Récif coralliens : l'écosystème fragilisé à la Réunion, une étude en cours pour mesurer l'impact

Les récifs coralliens de la Réunion blanchissent, dû fait du réchauffement de la température océanique. Une situation qui va de mal en pis, la Préfecture, l'Ifrecor et la Réserve Marine lance une étude pour évaluer l'impact.
Depuis fin janvier 2025, l’ensemble des récifs coralliens de La Réunion est touché par un blanchissement intense, provoqué par des températures océaniques anormalement élevées. Le phénomène a culminé fin mars, mettant les coraux dans un état de stress élevé : encore vivants, ils risquent néanmoins de mourir en l'absence de baisse de température ou face à d'autres agressions (eau douce, boue, polluants…).
Les autorités dressent un constat alarmant : plus de la moitié du recouvrement corallien est touché par le blanchissement. Les zones les plus touchés sont Saint-Gilles, Grand-Bois et Grande Anse. Si le taux de mortalité demeure pour le moment faible (3%), la situation tend à évoluer. La mortalité finale sera évaluée au début de l’hiver austral, lorsque les températures baisseront.
Garance aggrave le phénomène
Le cyclone Garance, survenu le 28 février, a entraîné des apports massifs d’eau douce, de sédiments et de polluants depuis les ravines, aggravant l’état des récifs. La houle faible n’a pas permis leur évacuation, créant des dépôts atteignant 40 cm dans certaines zones. Ces conditions augmentent significativement le risque de mortalité des colonies coralliennes déjà affaiblies.

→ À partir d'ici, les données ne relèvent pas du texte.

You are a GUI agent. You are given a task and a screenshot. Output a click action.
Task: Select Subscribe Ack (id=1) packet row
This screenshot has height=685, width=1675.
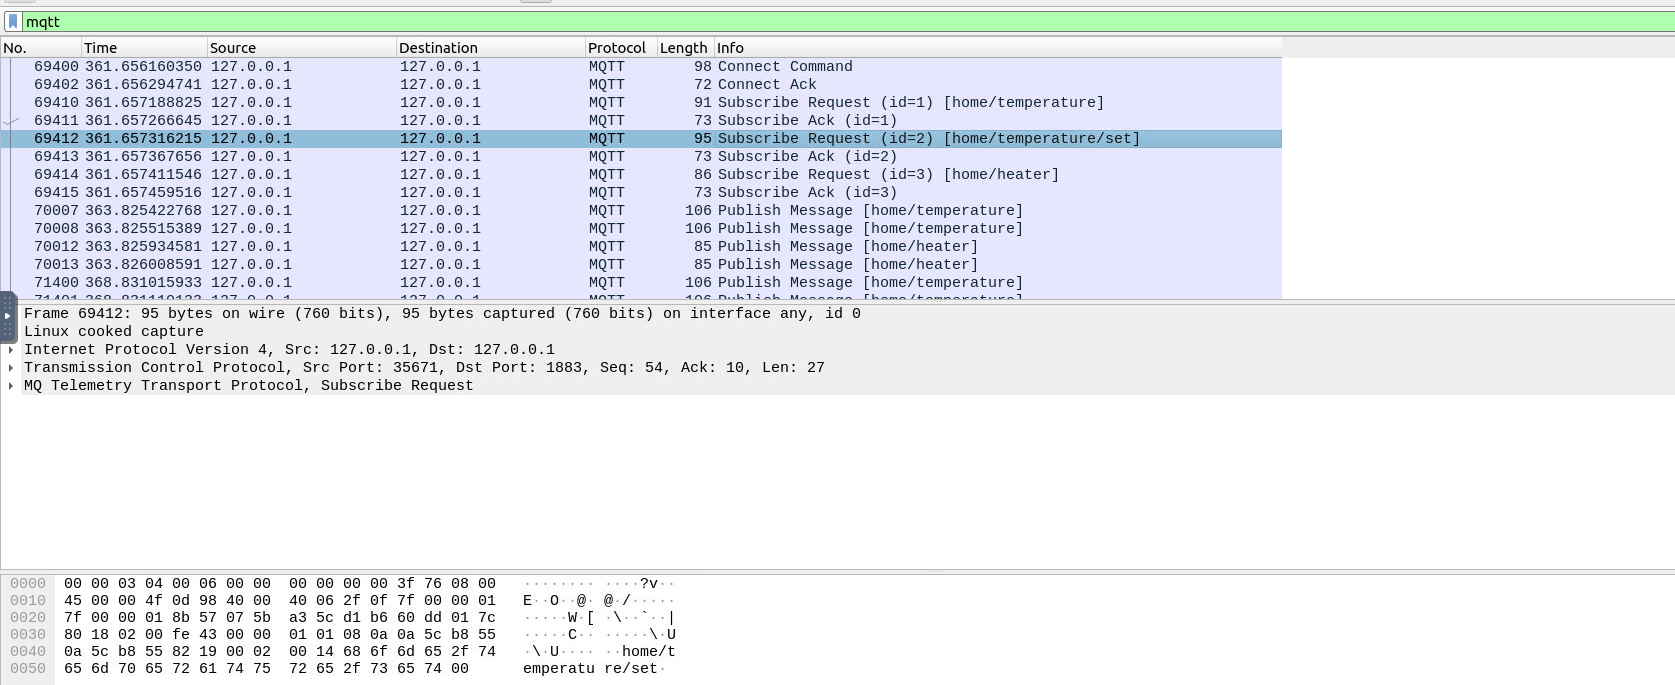pos(640,121)
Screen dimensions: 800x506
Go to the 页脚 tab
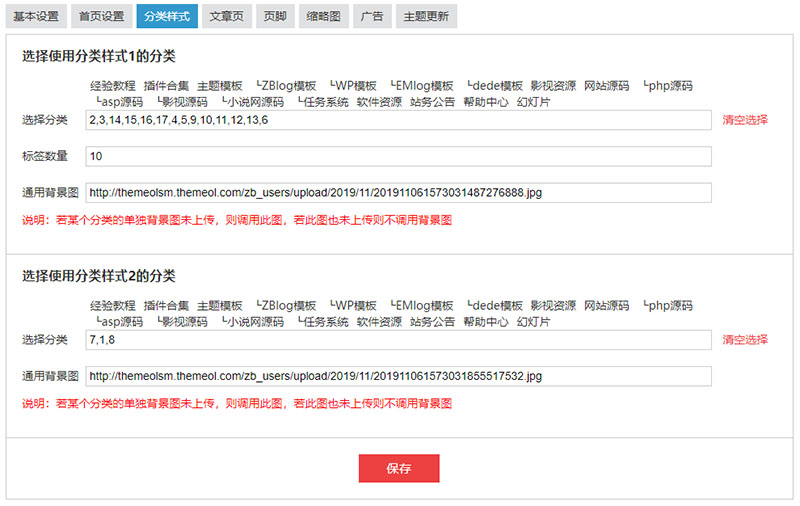[x=274, y=17]
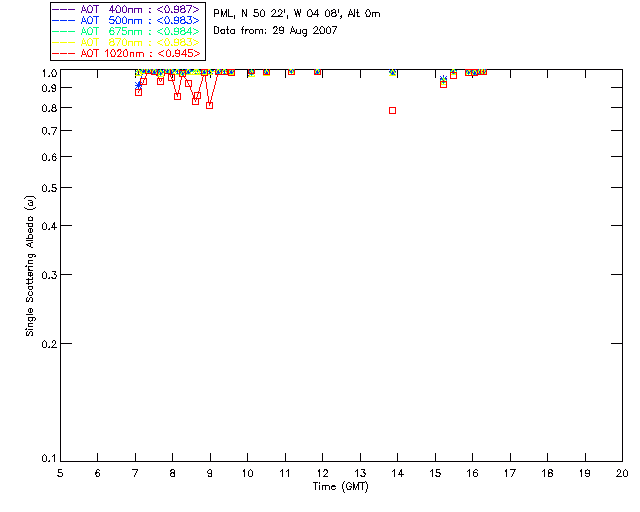Click the blue asterisk marker near hour 7
This screenshot has width=640, height=512.
(x=138, y=85)
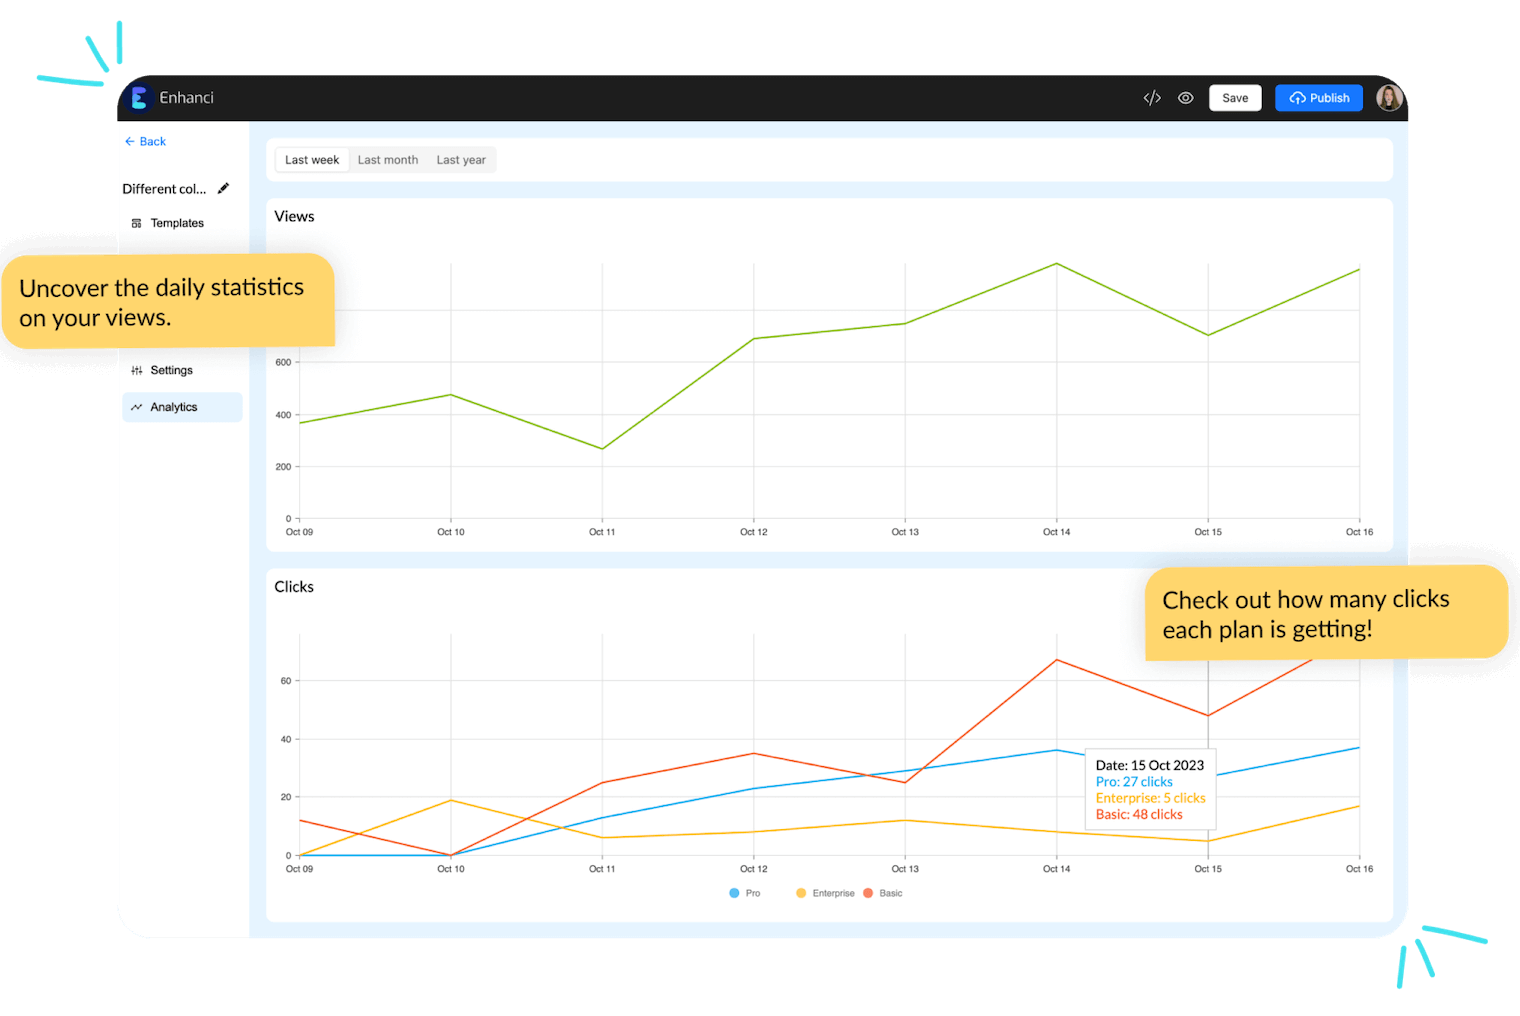The image size is (1520, 1016).
Task: Publish the pricing table
Action: (x=1319, y=98)
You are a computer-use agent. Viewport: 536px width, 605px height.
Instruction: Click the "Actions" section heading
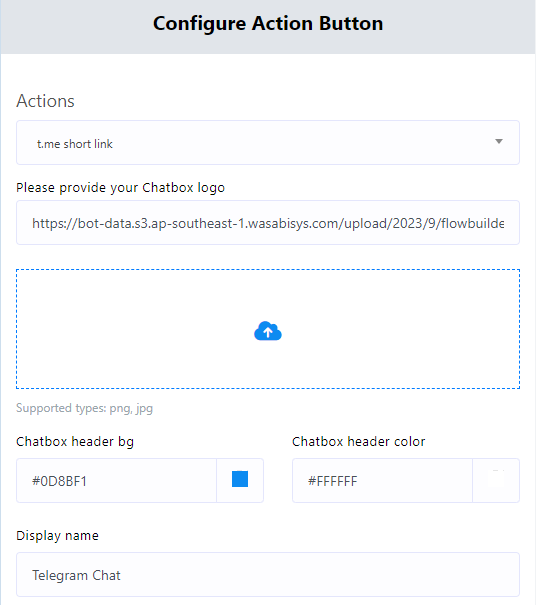click(45, 101)
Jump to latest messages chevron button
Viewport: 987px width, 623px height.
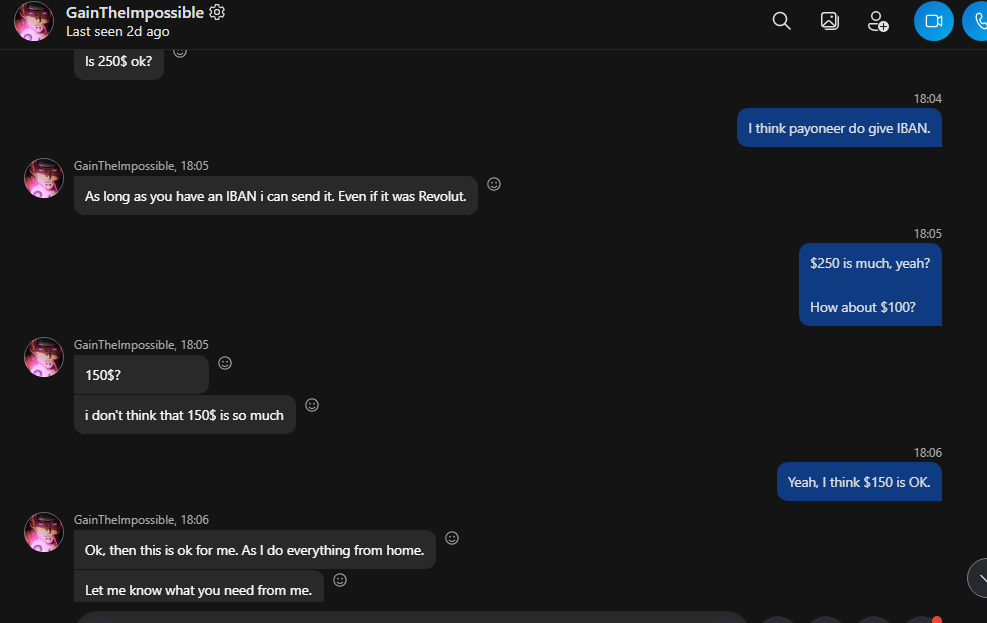click(978, 578)
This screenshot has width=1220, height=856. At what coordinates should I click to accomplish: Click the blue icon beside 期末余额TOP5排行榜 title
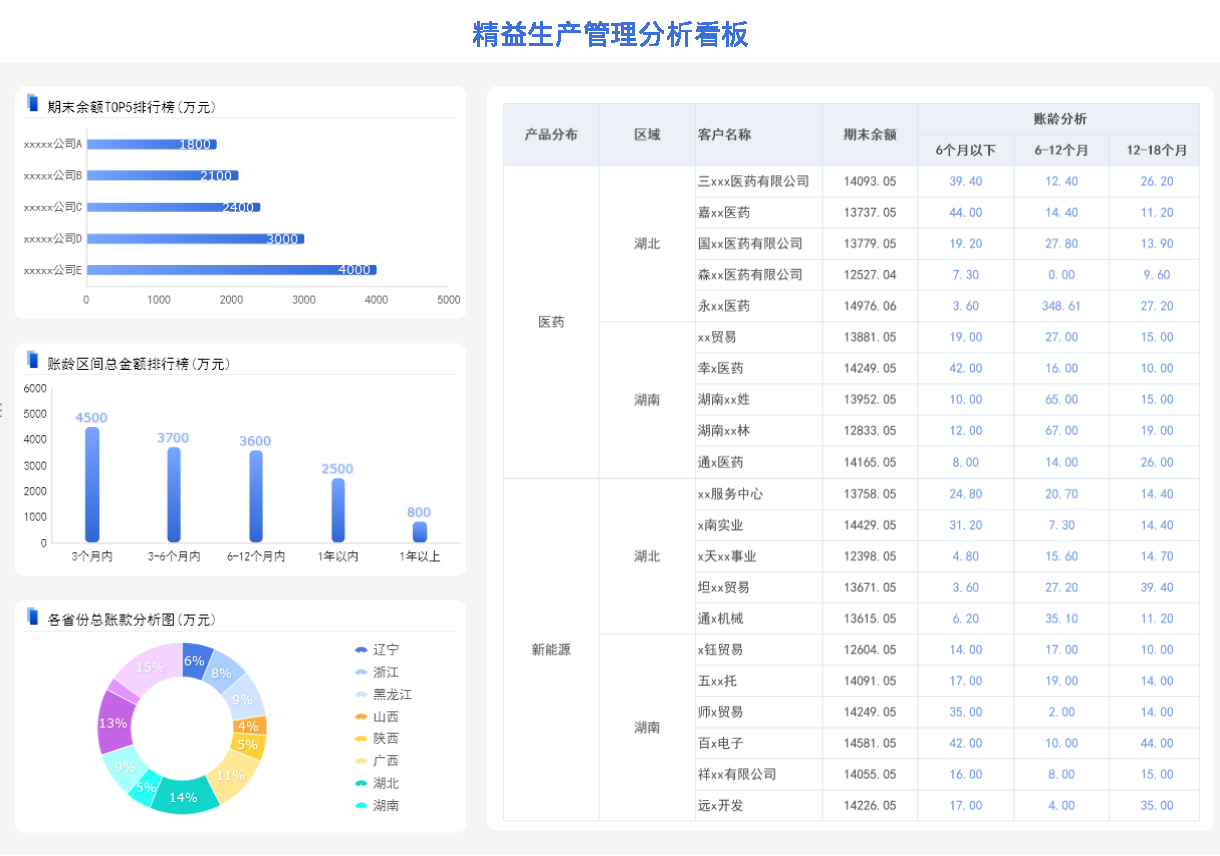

Outre la dégradation de la biodiversité, la préfecture alerte sur les conséquences : des risques pour la pêche locale et le tourisme, mais surtout, un affaiblissement de la protection côtière contre l'érosion et la houle. Les récifs faisant office de brise-lames.
Sous l’impulsion de l’État, de l’Ifrecor et de la Réserve marine, la plus grande étude jamais menée sur le blanchissement à La Réunion est en cours. Elle couvre tous les types de récifs (platiers et pentes externes), notamment ceux de Grand-Bois et Grande Anse, rarement étudiés jusqu’ici.
En attendant, des initiatives sont menées ou doivent être entreprises pour amortir le phénomène ; mieux gérer les bassins versants, lutter contre l'érosion des sols et renforcer les partenariats locaux pour préserver le littoral.